─── Entries supplied ───

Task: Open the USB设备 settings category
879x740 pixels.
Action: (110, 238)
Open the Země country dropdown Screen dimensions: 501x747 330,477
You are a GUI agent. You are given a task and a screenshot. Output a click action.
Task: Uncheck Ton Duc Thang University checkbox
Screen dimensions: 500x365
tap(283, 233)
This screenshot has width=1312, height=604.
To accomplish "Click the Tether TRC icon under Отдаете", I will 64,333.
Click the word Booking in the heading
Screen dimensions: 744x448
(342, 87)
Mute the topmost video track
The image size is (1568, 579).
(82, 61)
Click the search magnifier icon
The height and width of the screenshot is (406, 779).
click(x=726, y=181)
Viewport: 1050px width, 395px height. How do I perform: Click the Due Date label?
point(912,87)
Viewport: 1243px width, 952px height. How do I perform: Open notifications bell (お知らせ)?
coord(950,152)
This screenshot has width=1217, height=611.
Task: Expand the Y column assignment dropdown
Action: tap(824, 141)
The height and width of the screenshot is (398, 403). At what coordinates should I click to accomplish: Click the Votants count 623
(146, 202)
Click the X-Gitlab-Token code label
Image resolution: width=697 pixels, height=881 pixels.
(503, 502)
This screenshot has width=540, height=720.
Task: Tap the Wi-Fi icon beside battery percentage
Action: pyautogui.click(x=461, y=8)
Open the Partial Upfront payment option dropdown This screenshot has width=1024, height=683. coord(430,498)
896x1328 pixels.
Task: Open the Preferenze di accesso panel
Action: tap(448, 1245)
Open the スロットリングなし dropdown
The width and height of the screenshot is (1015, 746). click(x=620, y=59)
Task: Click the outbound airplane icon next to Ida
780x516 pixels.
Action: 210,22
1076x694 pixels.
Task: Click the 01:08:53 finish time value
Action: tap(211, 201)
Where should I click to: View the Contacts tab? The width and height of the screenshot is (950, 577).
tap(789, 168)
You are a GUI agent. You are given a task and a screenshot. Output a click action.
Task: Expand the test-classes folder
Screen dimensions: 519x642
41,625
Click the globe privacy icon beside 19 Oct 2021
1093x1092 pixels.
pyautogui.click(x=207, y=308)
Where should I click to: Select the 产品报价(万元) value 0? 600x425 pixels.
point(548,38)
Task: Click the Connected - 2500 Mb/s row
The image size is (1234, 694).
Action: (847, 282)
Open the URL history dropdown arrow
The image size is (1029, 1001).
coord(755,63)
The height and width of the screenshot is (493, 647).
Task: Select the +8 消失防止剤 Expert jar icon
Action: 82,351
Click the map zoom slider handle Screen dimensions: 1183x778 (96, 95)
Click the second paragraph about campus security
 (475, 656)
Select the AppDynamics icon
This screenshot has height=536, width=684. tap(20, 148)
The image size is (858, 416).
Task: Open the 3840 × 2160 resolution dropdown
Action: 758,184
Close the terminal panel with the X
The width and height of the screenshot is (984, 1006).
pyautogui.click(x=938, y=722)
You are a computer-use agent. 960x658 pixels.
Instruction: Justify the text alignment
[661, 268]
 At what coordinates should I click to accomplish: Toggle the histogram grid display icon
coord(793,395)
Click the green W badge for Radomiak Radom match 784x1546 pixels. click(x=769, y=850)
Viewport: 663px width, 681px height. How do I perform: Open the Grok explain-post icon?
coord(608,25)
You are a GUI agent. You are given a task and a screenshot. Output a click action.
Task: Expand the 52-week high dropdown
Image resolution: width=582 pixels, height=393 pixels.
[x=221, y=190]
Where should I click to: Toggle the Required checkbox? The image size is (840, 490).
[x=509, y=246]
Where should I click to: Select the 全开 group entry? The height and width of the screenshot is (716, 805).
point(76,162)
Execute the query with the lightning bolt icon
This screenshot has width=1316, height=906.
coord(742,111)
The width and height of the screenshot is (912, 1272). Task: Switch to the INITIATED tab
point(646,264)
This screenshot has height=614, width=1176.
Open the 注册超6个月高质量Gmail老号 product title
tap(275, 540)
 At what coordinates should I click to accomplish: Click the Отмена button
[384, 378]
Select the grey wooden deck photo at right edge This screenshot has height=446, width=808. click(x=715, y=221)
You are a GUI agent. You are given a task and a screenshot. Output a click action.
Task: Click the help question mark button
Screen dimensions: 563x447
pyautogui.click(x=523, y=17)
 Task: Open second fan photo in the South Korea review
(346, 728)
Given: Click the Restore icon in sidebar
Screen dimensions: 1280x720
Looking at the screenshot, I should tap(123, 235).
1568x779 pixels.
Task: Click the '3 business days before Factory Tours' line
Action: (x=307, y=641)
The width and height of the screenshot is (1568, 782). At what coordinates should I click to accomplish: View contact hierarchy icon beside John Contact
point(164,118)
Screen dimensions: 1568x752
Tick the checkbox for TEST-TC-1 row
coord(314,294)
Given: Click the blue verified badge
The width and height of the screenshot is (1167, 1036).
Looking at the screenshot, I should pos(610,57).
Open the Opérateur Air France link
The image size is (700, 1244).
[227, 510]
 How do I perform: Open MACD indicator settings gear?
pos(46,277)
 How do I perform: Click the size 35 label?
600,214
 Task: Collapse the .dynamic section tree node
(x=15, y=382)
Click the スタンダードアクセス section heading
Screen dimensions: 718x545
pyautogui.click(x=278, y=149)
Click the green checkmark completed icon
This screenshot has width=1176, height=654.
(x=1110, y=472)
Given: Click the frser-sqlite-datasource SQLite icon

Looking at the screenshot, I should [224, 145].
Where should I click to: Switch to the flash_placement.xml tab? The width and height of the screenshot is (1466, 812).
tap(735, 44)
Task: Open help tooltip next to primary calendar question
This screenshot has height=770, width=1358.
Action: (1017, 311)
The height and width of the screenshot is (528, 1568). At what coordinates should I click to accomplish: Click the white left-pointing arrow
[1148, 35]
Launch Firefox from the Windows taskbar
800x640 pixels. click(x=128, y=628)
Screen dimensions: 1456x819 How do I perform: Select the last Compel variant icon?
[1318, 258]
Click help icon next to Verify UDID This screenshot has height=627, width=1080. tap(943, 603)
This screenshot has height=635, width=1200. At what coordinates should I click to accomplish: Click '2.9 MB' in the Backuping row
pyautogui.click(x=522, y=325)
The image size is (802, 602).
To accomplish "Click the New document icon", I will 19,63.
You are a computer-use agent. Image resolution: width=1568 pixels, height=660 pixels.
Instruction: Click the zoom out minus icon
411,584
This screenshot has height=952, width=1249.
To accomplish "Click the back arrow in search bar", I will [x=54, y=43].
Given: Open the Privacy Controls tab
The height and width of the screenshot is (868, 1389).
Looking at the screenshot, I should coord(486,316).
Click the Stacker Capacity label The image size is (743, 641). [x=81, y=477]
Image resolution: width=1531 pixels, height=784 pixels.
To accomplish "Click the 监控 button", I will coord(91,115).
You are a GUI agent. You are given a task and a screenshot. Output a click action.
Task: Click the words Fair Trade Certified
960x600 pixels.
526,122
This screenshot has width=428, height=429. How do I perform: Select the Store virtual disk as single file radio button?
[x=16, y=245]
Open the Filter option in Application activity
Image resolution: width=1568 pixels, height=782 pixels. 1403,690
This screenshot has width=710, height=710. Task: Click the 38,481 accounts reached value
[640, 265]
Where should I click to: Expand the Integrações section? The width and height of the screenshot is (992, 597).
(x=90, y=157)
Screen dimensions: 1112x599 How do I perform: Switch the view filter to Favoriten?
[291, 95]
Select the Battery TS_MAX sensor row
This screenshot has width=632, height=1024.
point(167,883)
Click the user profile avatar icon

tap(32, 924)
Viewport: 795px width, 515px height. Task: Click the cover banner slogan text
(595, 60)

───

Work instruction
Copy out the lines above exactly, beginning at the one that contains "879x740 pixels." and ending at the one that contains "This screenshot has width=1312, height=604.".

Your response
879x740 pixels.
Action: (110, 238)
Open the Země country dropdown Screen dimensions: 501x747 330,477
You are a GUI agent. You are given a task and a screenshot. Output a click action.
Task: Uncheck Ton Duc Thang University checkbox
Screen dimensions: 500x365
tap(283, 233)
This screenshot has width=1312, height=604.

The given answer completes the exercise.